Your instructions
In the press-freedom excerpt below, what heading appeared on the title page of the book published by the Italian in Rome?

Source excerpt
↓
The question the Kölnische Zeitung puts is: how does the Rheinische Zeitung know
“that we did not combine with this intention” (i.e., the intention to publish Herwegh’s letter) “the other intention as well” (signo haud probato [in no way proved]), “namely, to add the rebuke which the childish petulance of the author deserved?"
But how does the Kölnische Zeitung know what was the intention of the Leipziger Allgemeine Zeitung in publishing Herwegh’s letter? Why, for example, could it not have had the harmless intention of being the first to publish an item of news? Or why not, perhaps, the loyal intention of simply submitting the letter to the judgment of public opinion? We should like to relate an anecdote to our lady neighbour. In Rome, the publication of the Koran is prohibited. But a cunning Italian found a way out of the situation. He published a refutation of the Koran, i.e., a book, the title page of which bore the heading “Refutation of the Koran”, but after the title page it contained a simple reprint of the Koran. Have not all.heretics employed such a ruse? Was not Vanini burned at the stake in spite of the fact that in his Theatrum mundi, while propagating atheism, he carefully and ostentatiously brought out all the arguments against it? Did not even Voltaire in his book La Bible enfin expliquie preach unbelief in the text and belief in the notes, and did anyone believe in the purifying power of these notes? But, our worthy lady neighbour concludes,
“if we had this intention, could our acceptance for publication of an already well-known document be put on a par with the original publication?”.
But, dearest lady neighbour, the Leipziger Allgemeine Zeitung, too, only published a letter that had already been circulated in many copies. “In faith, my lord, you are too wilful-blame.” [Shakespeare, King Henry IV, Part One, Act Ill, Scene 1]
The papal encyclical ex cathedra [as incontestable truth] of August 15, 1832, the day of the Assumption of the Virgin Mary, states:
“It is madness (deliramentum) to assert that every man is entitled to freedom of conscience; freedom of the press cannot be sufficiently abhorred”.
This pronouncement transfers us from Cologne to Koblenz, to the “moderate” newspaper, the Rhein- und Mosel-Zeitung. After the quotation given above, that newspaper’s woeful outcry against our defence of press freedom becomes understandable and justified, however strange it is after that to hear also that she would like to be included “among the very zealous friends of the press”. From the paper’s “moderate” columns today have sprung forth not, it is true. two lions but a lion’s skin and a lion’s cowl, to which we shall pay due attention from the point of view of natural history. No. 1 expresses its feelings, inter alia, as follows:
“On its part” (i.e., of the Rheinische Zeitung) “the struggle is conducted in such a loyal way that from the outset it assures us that, for the sake of the ‘legal position’ which is so dear to its,heart, it would protest even against a ban on the Rhein- und Mosel-Zeitung. This assurance would be in an equal degree flattering and soothing for us but for the fact that in the same breath there happened to escape from the mouth of the knight who champions every freedom of the press that has been violated a vilification of the Münchener historisch-politische Blätter, which is well known to have been long ago actually banned here."
↑
Collected data
↓
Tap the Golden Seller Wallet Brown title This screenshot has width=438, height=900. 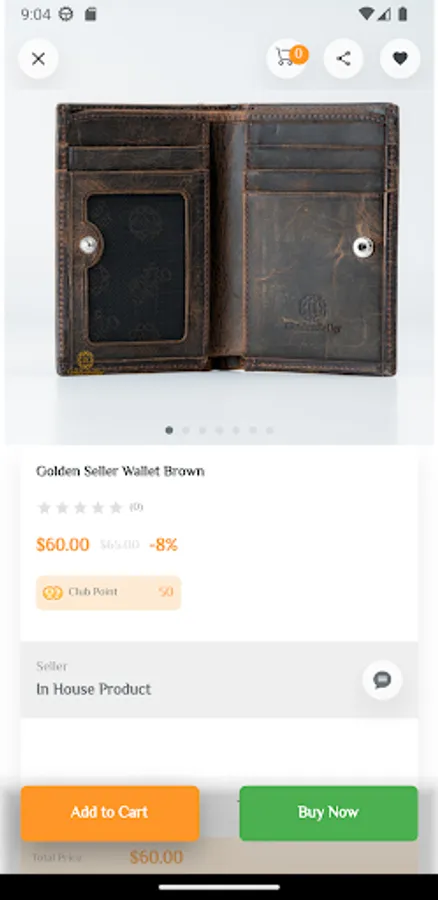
↑
Solution to the problem
"Refutation of the Koran"